MANHASSET, NY Talk about a short marriage.
MIPS Technologies Inc., which in August 2007 bought Chipidea, a Portuguese analog and mixed-signal IP company, announced Friday (May 8) that it has now divested its analog business group to Synopsys Inc. in an all-cash transaction for $22 million, effective immediately.
The marriage lasted only 18 months.
John Bourgoin, MIPS Technologies president and CEO, still stands by his original wisdom. Acquiring the analog IP vendor was a "strategic move." During a conference call, he said that the acquisition was intended to "expand our offerings to our customers more parts of SoCs that are difficult to do."
OK, so what went wrong?
Bourgoin blamed the economy. "After two good quarters, the analog market has gone into a sharp downturn, while macro-economic continued to slow down, which affected our entire business."
While insisting on the "growth potential" for analog IPs, Bourgoin explained that the continued economic downturn and MIPS' balance sheet with "a limited ability to absorb the shock" forced him to choose the path of divesting MIPS' analog business unit.
Does this signal to the market that IP business of this nature is now more suited to EDA companies? After all, IPs can be simply dropped into their design flow.
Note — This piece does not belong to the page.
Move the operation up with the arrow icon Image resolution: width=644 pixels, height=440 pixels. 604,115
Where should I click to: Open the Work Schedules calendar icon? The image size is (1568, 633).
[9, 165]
Certainly, the acquisition of MIPS' analog business group will help expand Synopsys' $100 million DesignWare intellectual property portfolio, with a new family of analog IP such as analog-to-digital converters, digital-to-analog converters, audio codecs and power management IP.
Moreover, the acquisition places Synopsys, already the leading EDA vendor, in a strong No. 2 position as an IP provider behind ARM and ahead of MIPS.
"With this acquisition, Synopsys is well-positioned to provide our customers with a strong interface and analog IP portfolio that is silicon-proven, shipping in volume and unmatched in the industry," said Joachim Kunkel, vice president and general manager of the solutions group at Synopsys.
"We are especially excited with the addition of HDMI TX and RX protocols to Synopsys' existing interface IP solution," added John Koeter, vice president of marketing of Synopsys' solutions group.
"This adds some 260 engineers of analog and digital expertise to our group of 250 IP experts we have in our group," said Koeter. The company claims that it has accumulated its own analog IP expertise over the last four to five years through strategic acquisitions, such as inSilicon and Accelerent Networks.
The acquisition also provides validation for the company's latest Lynux
design flow to qualify and test both digital and analog IP, said Koeter.